Document excerpt –
Content starts

We’re All in This Together

These are frightening times, but shared experience can connect us to others.

E. A. Segal
Hope
Source: E. A. Segal

We human beings are social creatures, in part by necessity, and in part by choice. We need to be cared for by others for years after our birth, setting in motion our deep connection to others.

As we age, we develop autonomy and at times can choose distance over closeness. But even during those times of distance, such as moving far away from family for school or a job, we can choose to stay connected to others. We make friends, join social groups, are part of work teams, and in those ways, we are connected. And now comes our new normal, social distancing.

Social distancing breaks our sense of connection

Being sure to limit physical contact and staying at least six feet away from others is not natural for us. Social distancing by its very definition is the opposite of connection. Being removed from others and not being allowed to gather together in groups is very difficult for human beings. It reinforces a sense of aloneness, and not of being part of a group or community.

Even though keeping social distance makes great sense given the highly contagious nature of this virus, it is foreign to our sense of humanity. So how can we deal with this? There is no easy answer.

Ways to shrink the sense of social distance

  1. Know you are not alone. For the first time in history, we are experiencing a crisis simultaneously across our local communities, our states, our country, our world. Although the scope of this virus is mind-boggling, it also links us as human beings because we are all going through the same thing.
  2. See the bigger picture — we are all in this together. This is one of the very rare instances when a major event is shared across the globe. Tackling social distancing can be done by broadening the lens of how we view our lives. Social media helps us to see how people are dealing with this crisis in other parts of the world — collectively singing on their balconies at a set hour or thanking first responders and health care professionals with clapping from windows at the same time.
  3. Connect with others in any way that you can — phone, text, video. Use the time to catch up with people you never seem to have enough time to call. Take a walk and say hello to others, from a safe distance away. Smile and others will smile back, it is our natural inclination of mirroring.

Content ends

Data extract –
Content starts

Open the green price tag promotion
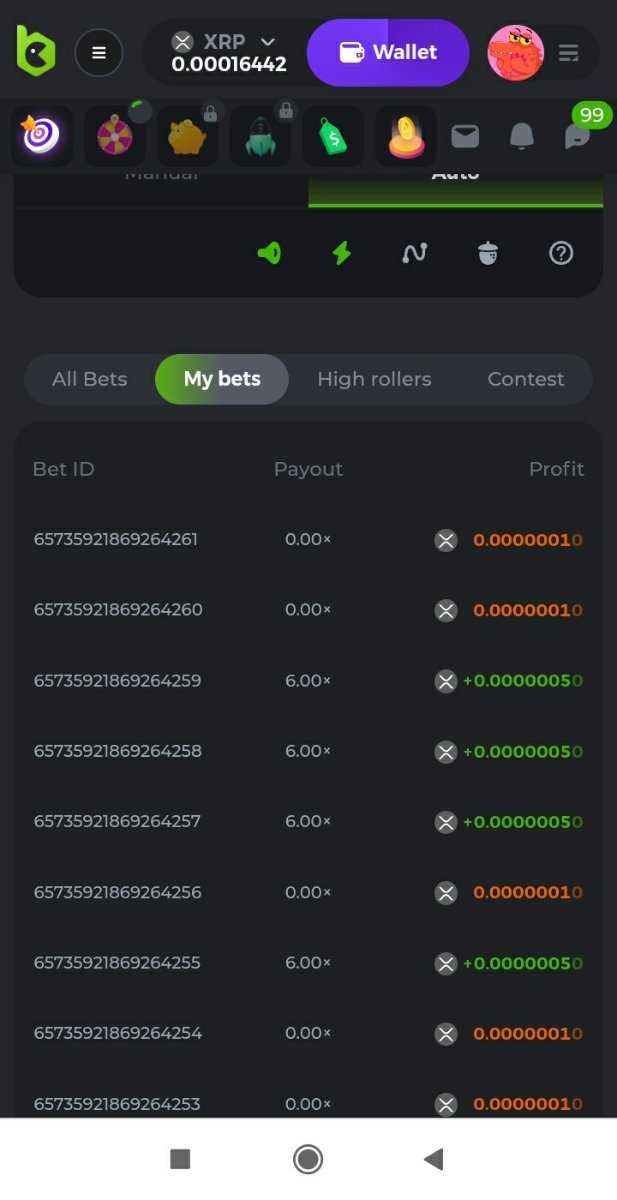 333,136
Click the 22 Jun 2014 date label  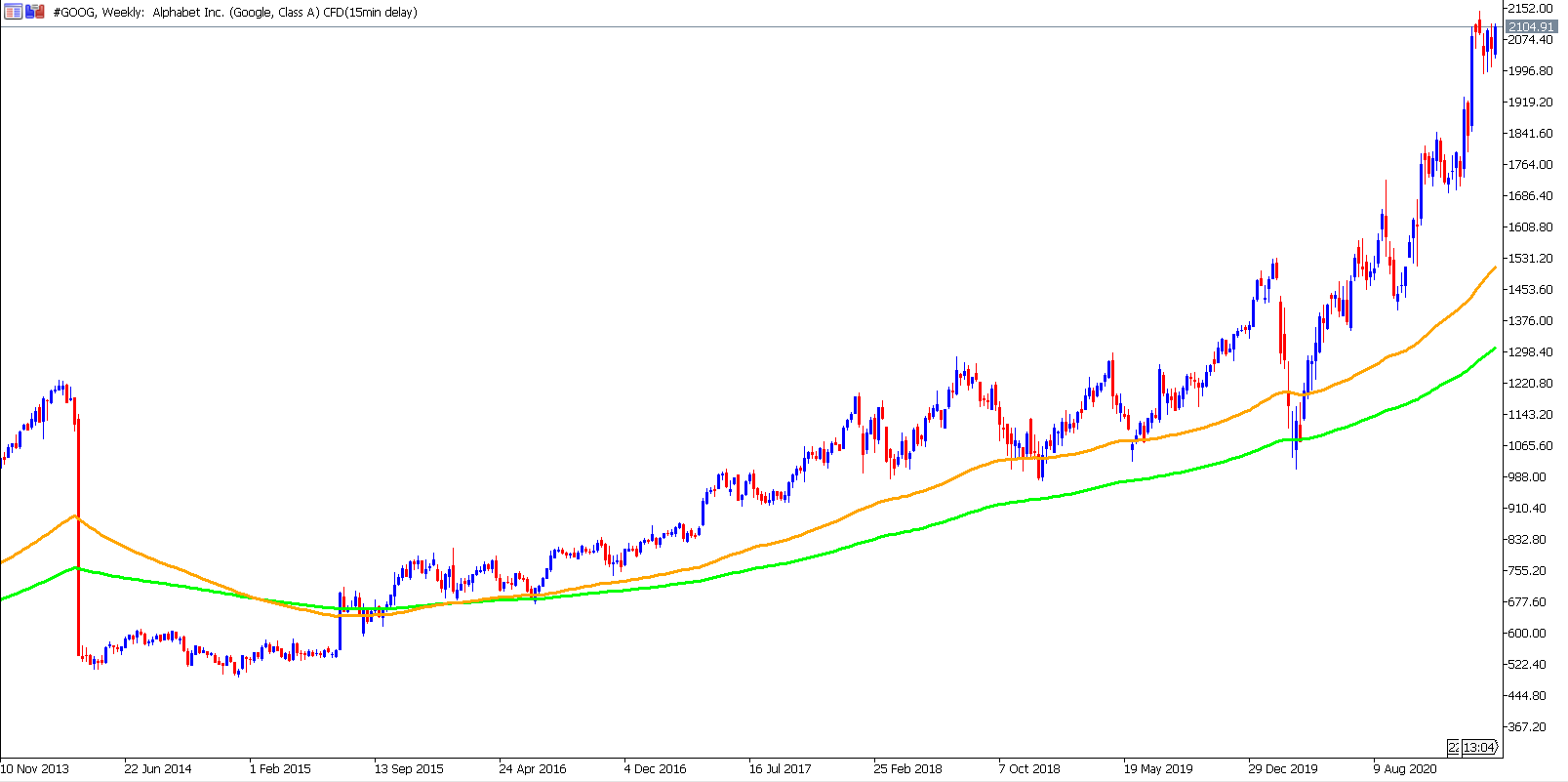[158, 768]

Content ends

Required action 1 – How far from others does the article on social distancing say people should stay?
Required action 2 – Revise the article on social distancing by writing out everything from "3. Connect with" down to "inclination of mirroring." with "walk" changed to "stroll".
The listing comes from a separate source.

Exercise output 1 – At least six feet.

Exercise output 2 –
3. Connect with others in any way that you can — phone, text, video. Use the time to catch up with people you never seem to have enough time to call. Take a stroll and say hello to others, from a safe distance away. Smile and others will smile back, it is our natural inclination of mirroring.